Mais tarde, mãe e filho se reencontraram nas arquibancadas do campo de futebol, para onde os alunos haviam sido levados após retirados da escola. Clark se declarou “em choque total que isso estava realmente acontecendo”.
NA PAUTA DE NOVEMBRO
A cada vez que esse tipo de tragédia em que os EUA tristemente se “especializaram” acontece, é retomada a discussão sobre o problema das armas – nos EUA é mais fácil um garoto de 14 anos ter acesso a uma arma semiautomática do que a uma latinha de cerveja -, e sobre a violência que caracteriza a sociedade norte-americana. O que, ainda mais em tempo de eleição e em um Estado-pêndulo, onde se decide a vitória no colégio eleitoral, é ainda mais certo.
O governador republicano da Geórgia, Brian Kemp, o prefeito democrata de Atlanta, Andre Dickens, a Casa Branca e a candidata Kamala Harris já fizeram as costumeiras mensagens às famílias das vítimas e menções à tragédia. Já os trumpistas devem asseverar que, se alunos e professores estivessem armados até os dentes, o número de vítimas seria menor, ou o atirador sequer apareceria.
Em tiroteio anterior, o senador democrata Chris Murphy, havia denunciado que “temos mais assassinatos em massa do que dias no ano. Nossas crianças estão vivendo com medo. Toda vez que elas pisam na sala de aula, pensam que vão ser as próximas”.
Em 2012, em seu Estado, Connecticut, o massacre na escola Sandy Hook matou 26, dos quais 20 crianças. O comentário foi em 2022, quando do massacre na escola primária Robb, em Uvalde, no Texas, com 19 crianças mortas.

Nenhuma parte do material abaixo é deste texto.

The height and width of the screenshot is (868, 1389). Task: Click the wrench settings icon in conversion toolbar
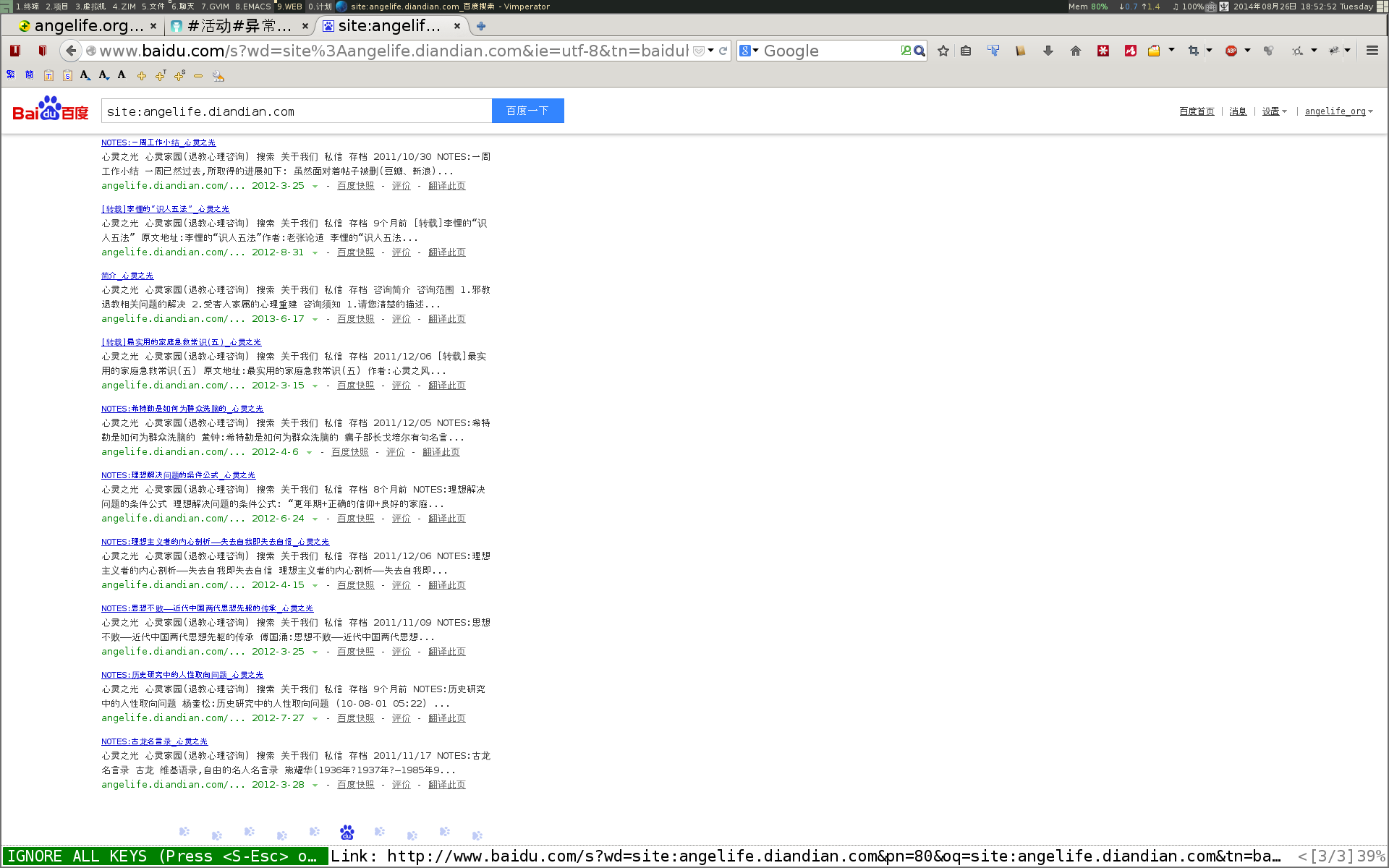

Murphy lembrou que “em nenhum lugar isso acontece, exceto aqui nos Estados Unidos, e isso é uma escolha. É a nossa escolha deixar isso continuar”, referindo-se à falta de leis que limitem a posse de armas de guerra a qualquer um, como é atualmente nos EUA.
‘DOENÇA AMERICANA’
O ataque a tiros na Apalachee High School é a mais recente manifestação da ‘doença americana’ – os tiroteios em massa contra pessoas a esmo, inclusive em escolas, inclusive com crianças como vítimas. E também em cinemas, supermercados e até locais de trabalho.
Em última instância, o que precisa ser respondido é o que leva indivíduos a responderem às frustrações, com um ritual de chacina contra desconhecidos, sem demonstrar a mínima empatia por quem quer que seja.
Resposta a ser encontrada na própria história dos EUA, e sem dúvida reforçada pelo estímulo à violência glamourizado no cinema e na mídia norte-americana, além da licenciosidade no acesso a armas letais.
História fundada na escravidão e na guerra de extermínio aos indígenas, mitologicamente descrita como a ‘conquista do Oeste’. A que se sucederam as incursões “dos palácios de Montezuma às praias de Tripoli”, como exalta o hino dos marines, até às “guerras sem fim” do século 21, passando pelas Filipinas, Coreia, Vietnã, Afeganistão, Iraque, Líbia e Síria – e massacres relacionados.
Na típica expressão norte-americana, trata-se de que – como afirmou Malcolm X, assim que soube da morte de John Kennedy – “as galinhas voltam para ciscar em casa”, depois de um século de chacinas, de que Mi Lai é um símbolo e um sintoma.